> What you will do:
All the entries below should be reproduced exactly.
##########
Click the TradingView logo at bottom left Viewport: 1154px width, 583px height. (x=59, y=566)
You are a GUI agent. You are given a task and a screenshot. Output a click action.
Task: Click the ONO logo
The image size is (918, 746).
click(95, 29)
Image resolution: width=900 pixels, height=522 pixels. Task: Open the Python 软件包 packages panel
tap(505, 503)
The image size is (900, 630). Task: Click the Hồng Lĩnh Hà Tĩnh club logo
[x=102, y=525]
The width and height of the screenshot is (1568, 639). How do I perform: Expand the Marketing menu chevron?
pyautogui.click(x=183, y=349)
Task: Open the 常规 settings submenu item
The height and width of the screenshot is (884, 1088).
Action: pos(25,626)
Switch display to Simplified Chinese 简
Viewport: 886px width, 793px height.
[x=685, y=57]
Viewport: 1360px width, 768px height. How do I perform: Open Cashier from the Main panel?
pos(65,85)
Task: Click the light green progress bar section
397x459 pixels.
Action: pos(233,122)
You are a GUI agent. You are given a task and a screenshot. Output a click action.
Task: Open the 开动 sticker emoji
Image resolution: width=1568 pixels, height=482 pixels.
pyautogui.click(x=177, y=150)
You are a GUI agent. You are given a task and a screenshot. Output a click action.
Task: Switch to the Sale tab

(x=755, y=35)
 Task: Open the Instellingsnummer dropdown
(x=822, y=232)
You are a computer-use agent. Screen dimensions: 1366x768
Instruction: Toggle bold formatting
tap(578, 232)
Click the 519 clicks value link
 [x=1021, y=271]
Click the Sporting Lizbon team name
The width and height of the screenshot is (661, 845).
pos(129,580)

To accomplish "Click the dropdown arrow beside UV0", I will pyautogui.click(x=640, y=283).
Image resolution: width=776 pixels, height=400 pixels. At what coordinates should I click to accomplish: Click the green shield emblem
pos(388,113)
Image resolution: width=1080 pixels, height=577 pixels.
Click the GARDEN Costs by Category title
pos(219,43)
##########
> Final answer:
Click the TradingView logo at bottom left Viewport: 1154px width, 583px height. (x=59, y=566)
You are a GUI agent. You are given a task and a screenshot. Output a click action.
Task: Click the ONO logo
The image size is (918, 746).
click(95, 29)
Image resolution: width=900 pixels, height=522 pixels. Task: Open the Python 软件包 packages panel
tap(505, 503)
The image size is (900, 630). Task: Click the Hồng Lĩnh Hà Tĩnh club logo
[x=102, y=525]
The width and height of the screenshot is (1568, 639). How do I perform: Expand the Marketing menu chevron?
pyautogui.click(x=183, y=349)
Task: Open the 常规 settings submenu item
The height and width of the screenshot is (884, 1088).
Action: pos(25,626)
Switch display to Simplified Chinese 简
Viewport: 886px width, 793px height.
[x=685, y=57]
Viewport: 1360px width, 768px height. How do I perform: Open Cashier from the Main panel?
pos(65,85)
Task: Click the light green progress bar section
397x459 pixels.
Action: pos(233,122)
You are a GUI agent. You are given a task and a screenshot. Output a click action.
Task: Open the 开动 sticker emoji
Image resolution: width=1568 pixels, height=482 pixels.
pyautogui.click(x=177, y=150)
You are a GUI agent. You are given a task and a screenshot. Output a click action.
Task: Switch to the Sale tab

(x=755, y=35)
 Task: Open the Instellingsnummer dropdown
(x=822, y=232)
You are a computer-use agent. Screen dimensions: 1366x768
Instruction: Toggle bold formatting
tap(578, 232)
Click the 519 clicks value link
 [x=1021, y=271]
Click the Sporting Lizbon team name
The width and height of the screenshot is (661, 845).
pos(129,580)

To accomplish "Click the dropdown arrow beside UV0", I will pyautogui.click(x=640, y=283).
Image resolution: width=776 pixels, height=400 pixels. At what coordinates should I click to accomplish: Click the green shield emblem
pos(388,113)
Image resolution: width=1080 pixels, height=577 pixels.
Click the GARDEN Costs by Category title
pos(219,43)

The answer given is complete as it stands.